Don’t Dread Your Employee Review
Your heart races, your palms are sweaty. You have had countless conversations with your manager, but nothing is as panic-inducing as your annual performance review. But it is important to note you’re your manager can be just as anxious during this meeting as you are. But an effective employee review can be a great thing for you and your boss. So before you enter your next meeting, keep some of these tips in mind to make it go smoothly.
- Suggest a pre-meeting. Be proactive. When you know your review is on the horizon, ask your boss to sit down with you for a quick meeting to discuss the expectations and how you can both prepare better. This can calm your nerves and help your boss understand what you’re looking for in the conversation.
- Do your homework. After your pre-meeting, spend some researching the things you know you’ll be talking about. For instance, if you want to ask for more money, review your accomplishments for the year and make a case for yourself. Spend time on this information and anything else that seems important to discuss so you don’t feel caught off guard.
- Participate in the conversation. Once you’re in your review, don’t allow your boss to dominate the conversation. Be willing to provide feedback about their points. Don’t be argumentative, but don’t be timid either. Let them know how they’ve performed as your boss as well by providing information that can help them be a better manager.

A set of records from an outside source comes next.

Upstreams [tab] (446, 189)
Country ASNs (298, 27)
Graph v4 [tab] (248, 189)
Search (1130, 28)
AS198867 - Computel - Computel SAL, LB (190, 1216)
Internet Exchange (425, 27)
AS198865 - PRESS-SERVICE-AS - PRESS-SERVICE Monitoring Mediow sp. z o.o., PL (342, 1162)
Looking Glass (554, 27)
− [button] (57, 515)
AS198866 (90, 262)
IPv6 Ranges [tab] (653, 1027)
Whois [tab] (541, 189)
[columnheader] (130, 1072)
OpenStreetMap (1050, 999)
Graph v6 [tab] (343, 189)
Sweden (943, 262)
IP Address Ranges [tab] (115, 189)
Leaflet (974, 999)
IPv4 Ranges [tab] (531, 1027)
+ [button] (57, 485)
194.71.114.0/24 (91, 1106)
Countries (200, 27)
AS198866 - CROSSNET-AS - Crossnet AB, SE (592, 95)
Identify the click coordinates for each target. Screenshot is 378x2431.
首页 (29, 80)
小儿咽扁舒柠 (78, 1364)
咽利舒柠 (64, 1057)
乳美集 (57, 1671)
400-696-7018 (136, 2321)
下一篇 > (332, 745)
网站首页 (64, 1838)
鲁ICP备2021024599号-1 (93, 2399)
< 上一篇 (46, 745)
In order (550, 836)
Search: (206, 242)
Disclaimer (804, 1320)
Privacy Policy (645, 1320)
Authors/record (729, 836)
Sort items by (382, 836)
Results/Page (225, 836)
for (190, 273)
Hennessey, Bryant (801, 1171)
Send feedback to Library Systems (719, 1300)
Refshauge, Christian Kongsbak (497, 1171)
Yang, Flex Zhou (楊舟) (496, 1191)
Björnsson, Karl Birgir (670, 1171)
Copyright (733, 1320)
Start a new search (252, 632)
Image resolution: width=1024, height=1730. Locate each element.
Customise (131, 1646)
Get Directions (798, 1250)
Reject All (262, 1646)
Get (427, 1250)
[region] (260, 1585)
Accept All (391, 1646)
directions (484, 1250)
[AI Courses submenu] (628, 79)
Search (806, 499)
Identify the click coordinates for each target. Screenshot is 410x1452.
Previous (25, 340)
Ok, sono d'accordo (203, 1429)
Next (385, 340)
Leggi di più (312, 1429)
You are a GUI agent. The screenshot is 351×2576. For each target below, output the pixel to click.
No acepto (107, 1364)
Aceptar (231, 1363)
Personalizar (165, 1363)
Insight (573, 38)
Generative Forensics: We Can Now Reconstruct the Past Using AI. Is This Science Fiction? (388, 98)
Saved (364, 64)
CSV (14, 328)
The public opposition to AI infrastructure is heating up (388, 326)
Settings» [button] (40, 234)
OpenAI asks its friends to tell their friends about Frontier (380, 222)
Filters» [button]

- Discuss the ongoing expectations. Before you leave the meeting, it is essential that you are both on the same page moving forward. Ask or reiterate any action items that you’ve discussed in the meeting. You want to show that you were listening, that you want to improve, and that you are a team player.
- Maintain open communication. Don’t rely on the annual review as the only avenue for getting or providing feedback. Check in with your manager from time to time to ensure that you’re meeting the expectations that you laid out in your meeting. If you have concerns or questions, don’t wait to talk about them or you might foster dissatisfaction when it isn’t necessary.